> **EXERCISE**
Repeat every record below exactly, but leave out any pictures.

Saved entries
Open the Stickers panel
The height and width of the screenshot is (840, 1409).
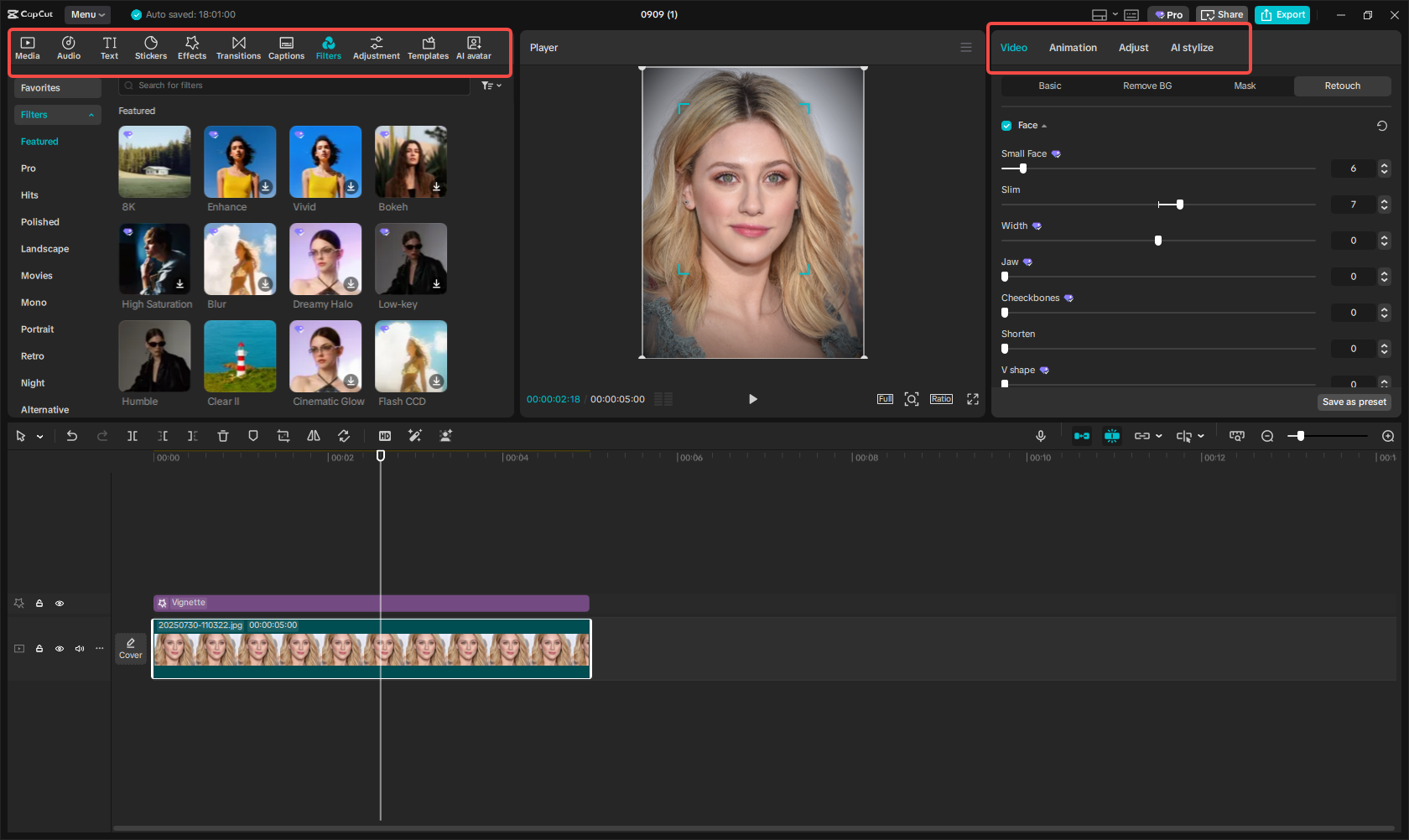(x=151, y=48)
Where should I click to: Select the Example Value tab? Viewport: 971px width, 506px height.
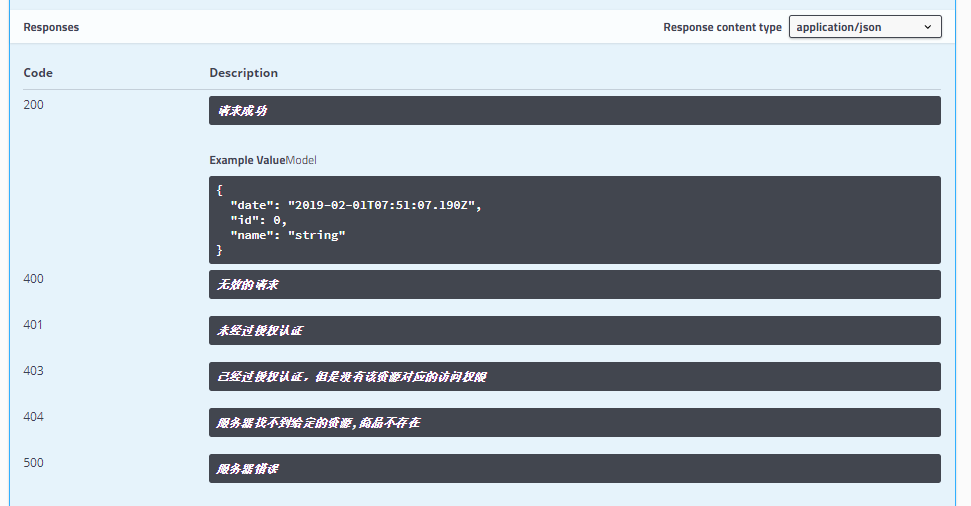point(247,160)
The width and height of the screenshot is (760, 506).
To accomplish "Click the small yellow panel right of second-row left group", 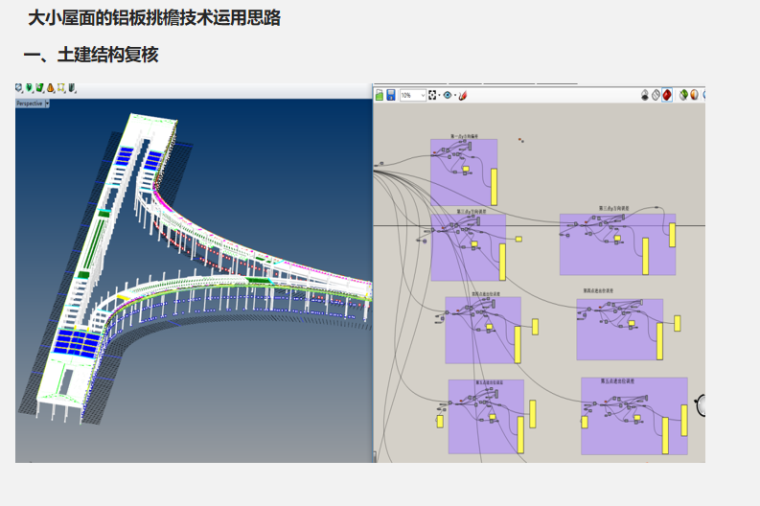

> **OUTPUT OF THE TASK**
Open the Stickers panel
The height and width of the screenshot is (840, 1409).
(x=151, y=48)
Where should I click to: Select the Example Value tab? Viewport: 971px width, 506px height.
point(247,160)
The width and height of the screenshot is (760, 506).
To accomplish "Click the small yellow panel right of second-row left group", 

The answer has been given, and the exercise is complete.